Unnamed: 0,year,station_complex,total_ridership
0,2022-01-01T00:00:00.000,Vernon Blvd-Jackson Av (7),6599
1,2023-01-01T00:00:00.000,Vernon Blvd-Jackson Av (7),7718


Based on observation, there's an increase in total ridership from 6,599 in 2022 to 7,718 in 2023 at Vernon Blvd-Jackson Av (7). This represents a year-over-year growth in ridership.

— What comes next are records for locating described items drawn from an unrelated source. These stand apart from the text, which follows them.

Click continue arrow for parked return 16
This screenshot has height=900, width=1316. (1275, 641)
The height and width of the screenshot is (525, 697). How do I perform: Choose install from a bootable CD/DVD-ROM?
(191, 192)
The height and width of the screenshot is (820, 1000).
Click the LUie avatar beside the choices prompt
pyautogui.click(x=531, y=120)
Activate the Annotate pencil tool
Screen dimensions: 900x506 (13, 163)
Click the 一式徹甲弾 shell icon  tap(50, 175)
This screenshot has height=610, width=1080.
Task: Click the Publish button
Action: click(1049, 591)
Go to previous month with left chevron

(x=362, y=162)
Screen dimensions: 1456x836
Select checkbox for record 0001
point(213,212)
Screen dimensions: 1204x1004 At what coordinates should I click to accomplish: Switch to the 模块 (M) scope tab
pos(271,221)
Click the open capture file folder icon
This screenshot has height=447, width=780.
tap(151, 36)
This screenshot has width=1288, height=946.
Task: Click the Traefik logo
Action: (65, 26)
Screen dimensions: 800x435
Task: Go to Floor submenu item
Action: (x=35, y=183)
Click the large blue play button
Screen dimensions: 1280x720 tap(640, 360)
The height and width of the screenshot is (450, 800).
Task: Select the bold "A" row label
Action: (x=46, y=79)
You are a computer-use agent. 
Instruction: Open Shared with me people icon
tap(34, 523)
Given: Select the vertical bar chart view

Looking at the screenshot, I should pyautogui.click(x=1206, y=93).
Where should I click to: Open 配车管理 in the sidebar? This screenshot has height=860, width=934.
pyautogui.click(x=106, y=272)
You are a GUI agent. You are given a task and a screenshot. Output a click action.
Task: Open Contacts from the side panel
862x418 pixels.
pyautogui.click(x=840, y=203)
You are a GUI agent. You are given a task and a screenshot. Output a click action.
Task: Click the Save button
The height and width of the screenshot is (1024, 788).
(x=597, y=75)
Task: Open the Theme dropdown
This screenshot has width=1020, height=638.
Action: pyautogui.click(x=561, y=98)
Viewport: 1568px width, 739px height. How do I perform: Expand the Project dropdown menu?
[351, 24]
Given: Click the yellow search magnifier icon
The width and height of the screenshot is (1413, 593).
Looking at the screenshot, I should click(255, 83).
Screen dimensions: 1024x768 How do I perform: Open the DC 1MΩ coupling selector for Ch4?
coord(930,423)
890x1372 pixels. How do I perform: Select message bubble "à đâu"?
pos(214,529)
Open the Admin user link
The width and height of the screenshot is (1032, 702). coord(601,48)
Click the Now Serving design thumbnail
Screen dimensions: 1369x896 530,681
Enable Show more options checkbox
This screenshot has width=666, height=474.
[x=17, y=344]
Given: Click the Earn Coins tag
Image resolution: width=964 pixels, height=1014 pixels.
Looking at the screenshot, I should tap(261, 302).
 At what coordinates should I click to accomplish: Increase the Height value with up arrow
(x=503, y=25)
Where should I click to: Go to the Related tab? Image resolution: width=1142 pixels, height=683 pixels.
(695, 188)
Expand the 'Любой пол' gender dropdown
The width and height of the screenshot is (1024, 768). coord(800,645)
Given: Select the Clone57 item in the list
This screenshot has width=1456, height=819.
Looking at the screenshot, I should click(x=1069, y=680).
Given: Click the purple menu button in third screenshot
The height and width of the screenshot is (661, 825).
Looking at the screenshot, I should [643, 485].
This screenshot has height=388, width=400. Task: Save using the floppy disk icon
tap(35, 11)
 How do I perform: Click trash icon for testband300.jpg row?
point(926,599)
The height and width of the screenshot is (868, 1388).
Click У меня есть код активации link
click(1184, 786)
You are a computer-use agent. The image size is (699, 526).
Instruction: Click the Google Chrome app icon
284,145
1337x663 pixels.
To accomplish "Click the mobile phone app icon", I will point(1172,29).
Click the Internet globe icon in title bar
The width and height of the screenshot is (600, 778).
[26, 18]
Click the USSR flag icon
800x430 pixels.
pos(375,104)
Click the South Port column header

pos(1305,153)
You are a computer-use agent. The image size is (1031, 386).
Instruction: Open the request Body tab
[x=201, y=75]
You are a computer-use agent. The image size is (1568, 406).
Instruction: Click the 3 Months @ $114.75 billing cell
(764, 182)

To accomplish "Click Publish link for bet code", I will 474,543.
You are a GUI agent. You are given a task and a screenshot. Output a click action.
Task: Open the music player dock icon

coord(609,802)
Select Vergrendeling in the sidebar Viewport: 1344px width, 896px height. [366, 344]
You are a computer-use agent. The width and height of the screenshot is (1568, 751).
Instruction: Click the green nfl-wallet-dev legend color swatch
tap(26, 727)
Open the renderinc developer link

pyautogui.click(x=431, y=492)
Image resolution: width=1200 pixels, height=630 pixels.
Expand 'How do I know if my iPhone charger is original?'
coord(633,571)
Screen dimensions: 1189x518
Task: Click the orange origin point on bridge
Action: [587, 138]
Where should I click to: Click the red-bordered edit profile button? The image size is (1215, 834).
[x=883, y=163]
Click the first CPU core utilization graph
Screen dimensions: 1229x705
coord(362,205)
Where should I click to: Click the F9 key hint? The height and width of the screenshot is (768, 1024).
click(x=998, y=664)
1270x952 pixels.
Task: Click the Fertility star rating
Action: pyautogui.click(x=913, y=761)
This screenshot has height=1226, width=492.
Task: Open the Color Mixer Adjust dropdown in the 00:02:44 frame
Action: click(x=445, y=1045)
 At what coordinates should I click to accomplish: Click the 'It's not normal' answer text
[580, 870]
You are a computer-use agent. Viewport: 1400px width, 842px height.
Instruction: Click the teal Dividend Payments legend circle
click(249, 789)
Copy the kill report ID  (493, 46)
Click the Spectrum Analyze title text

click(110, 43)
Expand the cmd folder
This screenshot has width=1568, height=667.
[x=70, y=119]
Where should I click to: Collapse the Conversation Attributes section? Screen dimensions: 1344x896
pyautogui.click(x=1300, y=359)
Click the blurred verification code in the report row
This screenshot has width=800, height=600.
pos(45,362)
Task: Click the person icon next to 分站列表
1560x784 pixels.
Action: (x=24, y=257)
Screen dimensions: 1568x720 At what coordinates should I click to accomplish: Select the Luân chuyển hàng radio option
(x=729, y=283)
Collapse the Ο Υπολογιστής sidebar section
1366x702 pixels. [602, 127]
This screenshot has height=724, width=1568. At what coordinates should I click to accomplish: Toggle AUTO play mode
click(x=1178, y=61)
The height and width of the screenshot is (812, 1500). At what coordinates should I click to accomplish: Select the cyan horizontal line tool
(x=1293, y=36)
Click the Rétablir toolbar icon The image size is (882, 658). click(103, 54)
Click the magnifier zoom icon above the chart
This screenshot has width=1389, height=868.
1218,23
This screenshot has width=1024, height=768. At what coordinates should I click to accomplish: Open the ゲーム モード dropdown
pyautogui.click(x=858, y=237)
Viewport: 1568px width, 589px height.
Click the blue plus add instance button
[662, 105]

### 3. Operational & Policy Decision Analayis

### Steps for Analysis and SOQL Query Construction:

Start by identifying all the unique fare categories for both MetroCard and OMNY present in the dataset. This preliminary analysis can guide the structure of your detailed query.

In [13]:
import pandas as pd
from io import StringIO
from data_utils import establish_nys_session

url = """https://data.ny.gov/resource/wujg-7c2s.csv?$query=SELECT fare_class_category
WHERE transit_timestamp >= '2023-12-31T00:00:00' AND transit_timestamp <= '2024-01-01T00:00:00'
GROUP BY fare_class_category
ORDER BY fare_class_category
"""
session = establish_nys_session()
response = session.get(url)

In [14]:
# Convert the CSV response to a DataFrame
data = StringIO(response.text)
df = pd.read_csv(data, header=0)
df

Unnamed: 0,fare_class_category
0,Metrocard - Fair Fare
1,Metrocard - Full Fare
2,Metrocard - Other
3,Metrocard - Seniors & Disability
4,Metrocard - Students
5,Metrocard - Unlimited 30-Day
6,Metrocard - Unlimited 7-Day
7,OMNY - Full Fare
8,OMNY - Other
9,OMNY - Seniors & Disability


### Compare Usage by Fare Category: 

Construct a SOQL query to compare ridership across different fare_class_category values for a specific time period. This query should separate MetroCard and OMNY usage, allowing for direct comparison.

```
$query=
SELECT fare_class_category, payment_method, round(SUM(ridership),0) AS total_ridership
WHERE transit_timestamp >= '2024-01-01T00:00:00' AND 
      transit_timestamp <= '2024-02-29T23:59:59'
GROUP BY fare_class_category, payment_method
ORDER BY fare_class_category, payment_method
```

In [36]:
import pandas as pd
from io import StringIO
from data_utils import establish_nys_session

url = """https://data.ny.gov/resource/wujg-7c2s.csv?$query=SELECT fare_class_category, payment_method, round(SUM(ridership),0) AS total_ridership
WHERE transit_timestamp >= '2024-03-01T00:00:00' AND 
      transit_timestamp <= '2024-03-15T23:59:59'
GROUP BY fare_class_category, payment_method
ORDER BY fare_class_category, payment_method
"""
session = establish_nys_session()
response = session.get(url)

In [37]:
# Convert the CSV response to a DataFrame
data = StringIO(response.text)
df = pd.read_csv(data, header=0)
df

Unnamed: 0,fare_class_category,payment_method,total_ridership
0,Metrocard - Fair Fare,metrocard,1170567
1,Metrocard - Full Fare,metrocard,5118283
2,Metrocard - Other,metrocard,1589365
3,Metrocard - Seniors & Disability,metrocard,1191097
4,Metrocard - Students,metrocard,1811753
5,Metrocard - Unlimited 30-Day,metrocard,3010755
6,Metrocard - Unlimited 7-Day,metrocard,2945407
7,OMNY - Full Fare,omny,17505281
8,OMNY - Other,omny,5533
9,OMNY - Seniors & Disability,omny,111413


Advocate for the introduction of OMNY fare categories that align with the MetroCard's, specifically targeting "Fair Fare", "Student", and "Unlimited" passes. This would not only ensure equitable access but could also encourage a shift from MetroCard to OMNY among broader user groups.